Pointing data for screenshots:
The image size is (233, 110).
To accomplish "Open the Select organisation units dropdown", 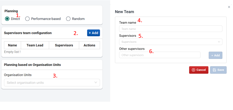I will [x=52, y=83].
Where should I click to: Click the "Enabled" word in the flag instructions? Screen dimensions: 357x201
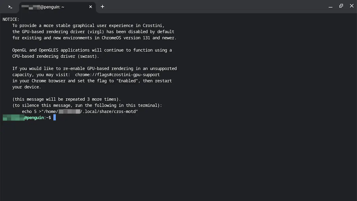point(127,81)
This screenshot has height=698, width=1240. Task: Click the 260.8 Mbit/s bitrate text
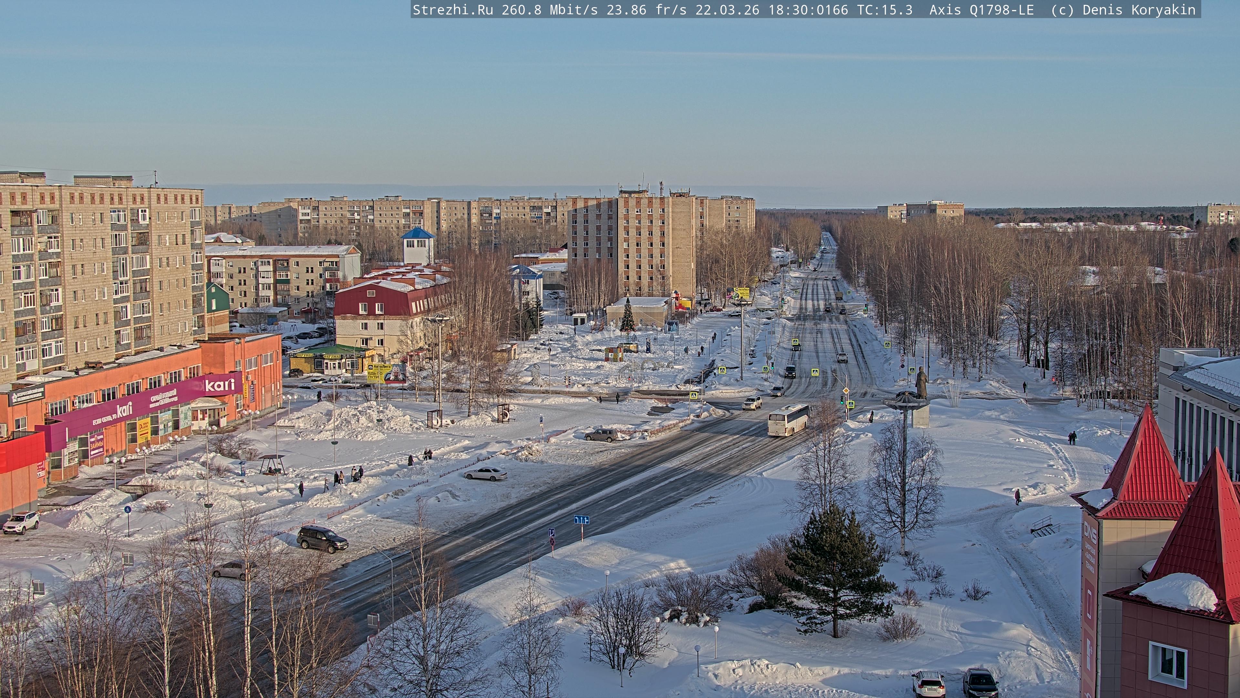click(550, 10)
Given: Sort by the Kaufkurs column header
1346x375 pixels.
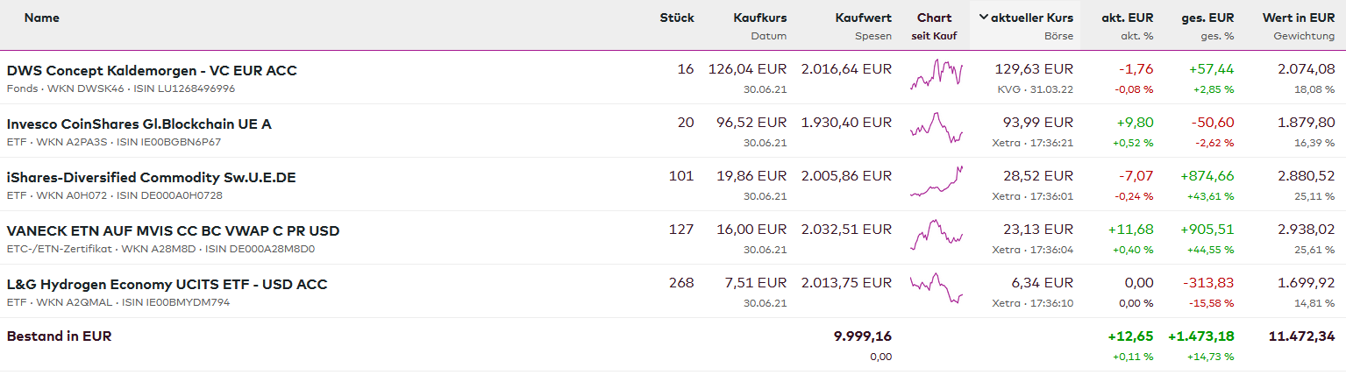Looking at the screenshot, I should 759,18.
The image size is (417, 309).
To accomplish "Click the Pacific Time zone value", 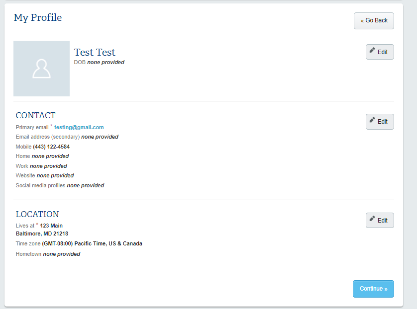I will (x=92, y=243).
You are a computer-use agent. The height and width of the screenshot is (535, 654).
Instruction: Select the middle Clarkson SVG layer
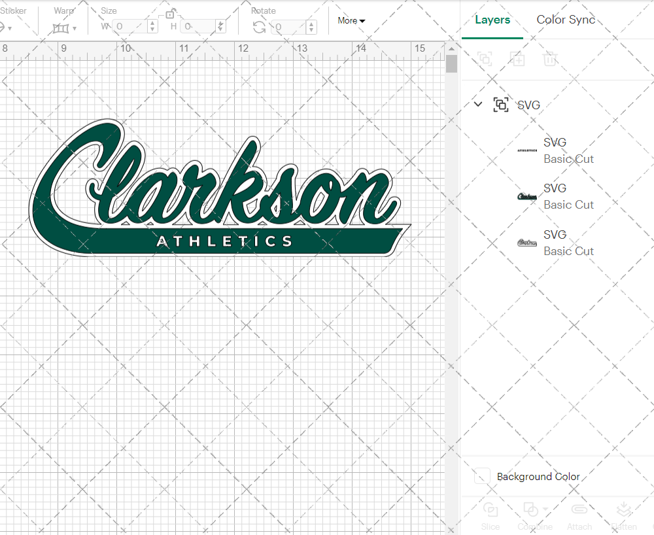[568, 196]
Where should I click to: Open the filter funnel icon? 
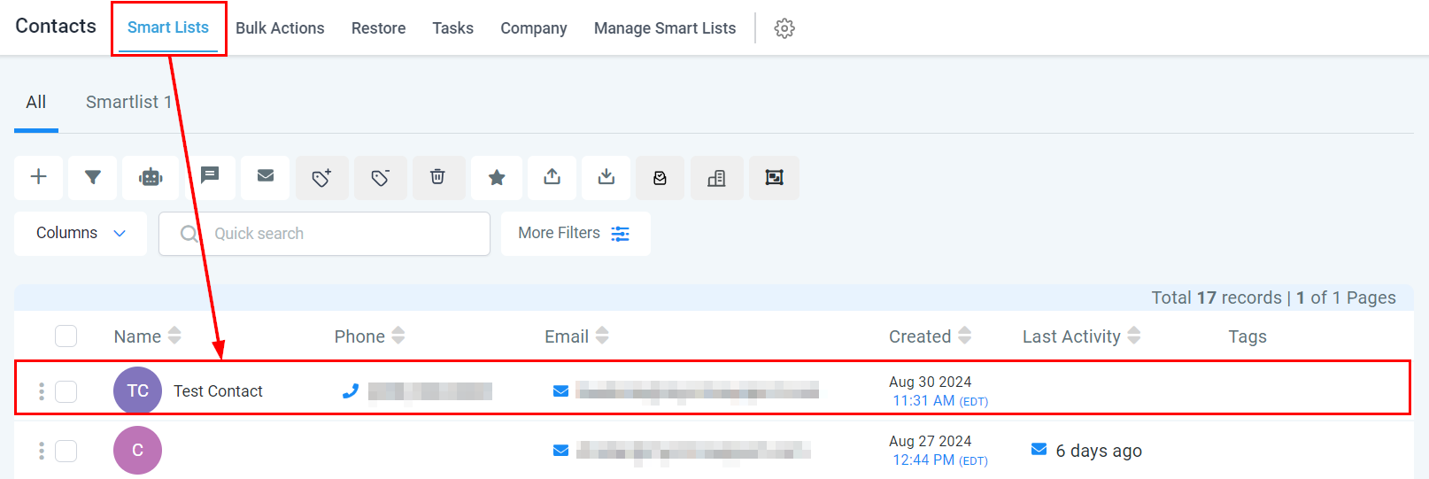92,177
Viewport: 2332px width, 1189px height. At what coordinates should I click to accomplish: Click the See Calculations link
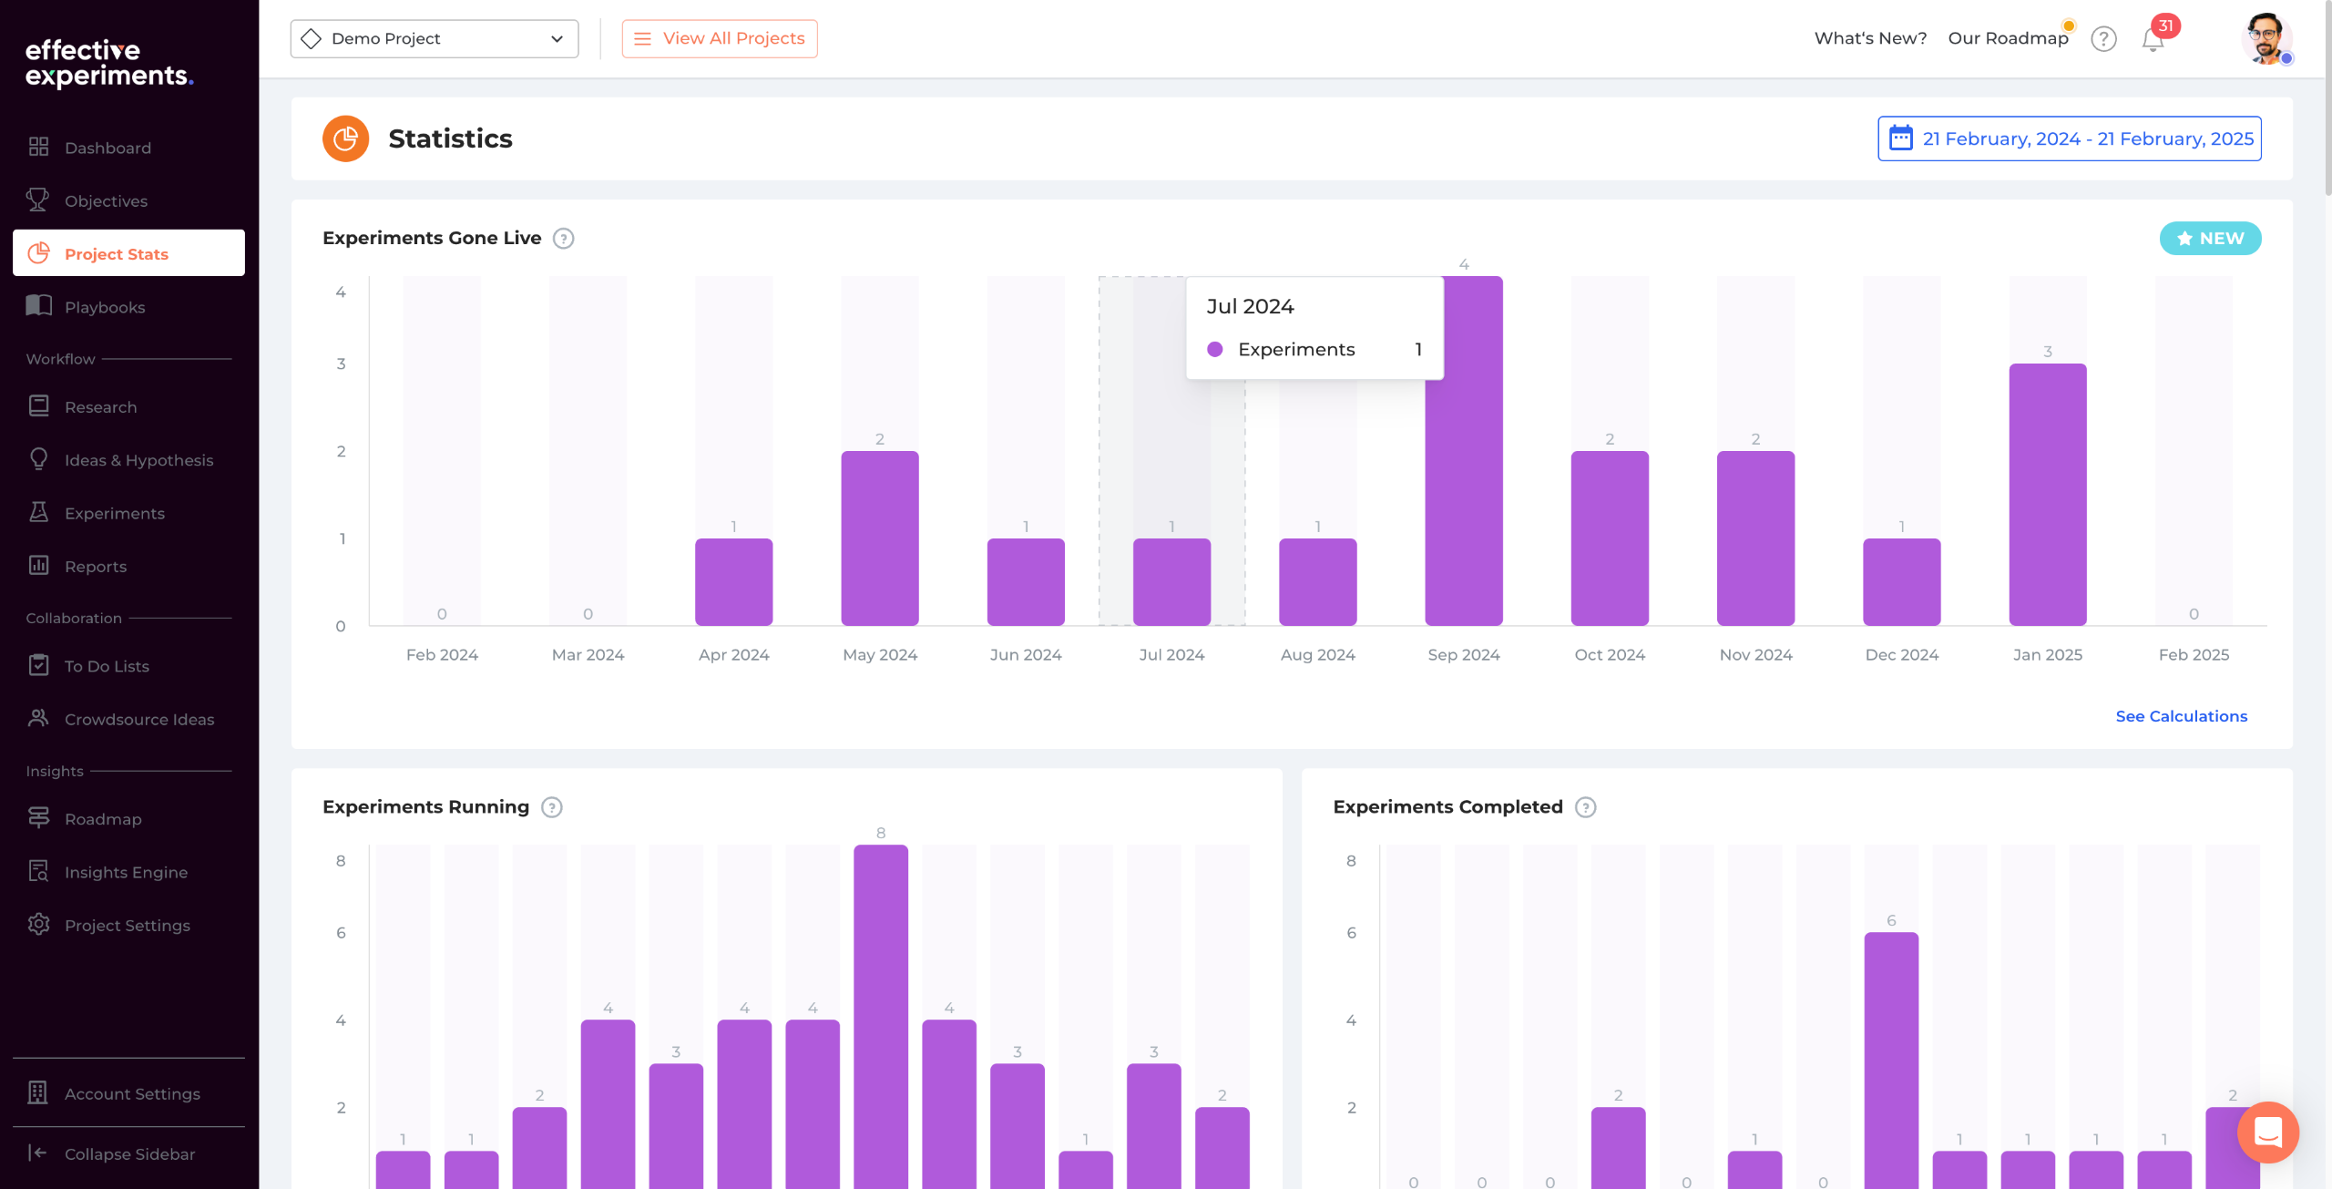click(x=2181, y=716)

### Your instructions
Arrange the data as a Markdown table with the columns Row and Line, starting with the line that contains "You are a computer-use" and going on through the end of the data. Skip blank lines, and leave the pictures out of the table.

### The result
| Row | Line |
|---|---|
| 1 | You are a computer-use agent. The height and width of the screenshot is (535, 654). |
| 2 | Instruction: Select the middle Clarkson SVG layer |
| 3 | [568, 196] |
| 4 | Where should I click to: Open the filter funnel icon?  |
| 5 | 92,177 |
| 6 | Viewport: 2332px width, 1189px height. At what coordinates should I click to accomplish: Click the See Calculations link |
| 7 | click(x=2181, y=716) |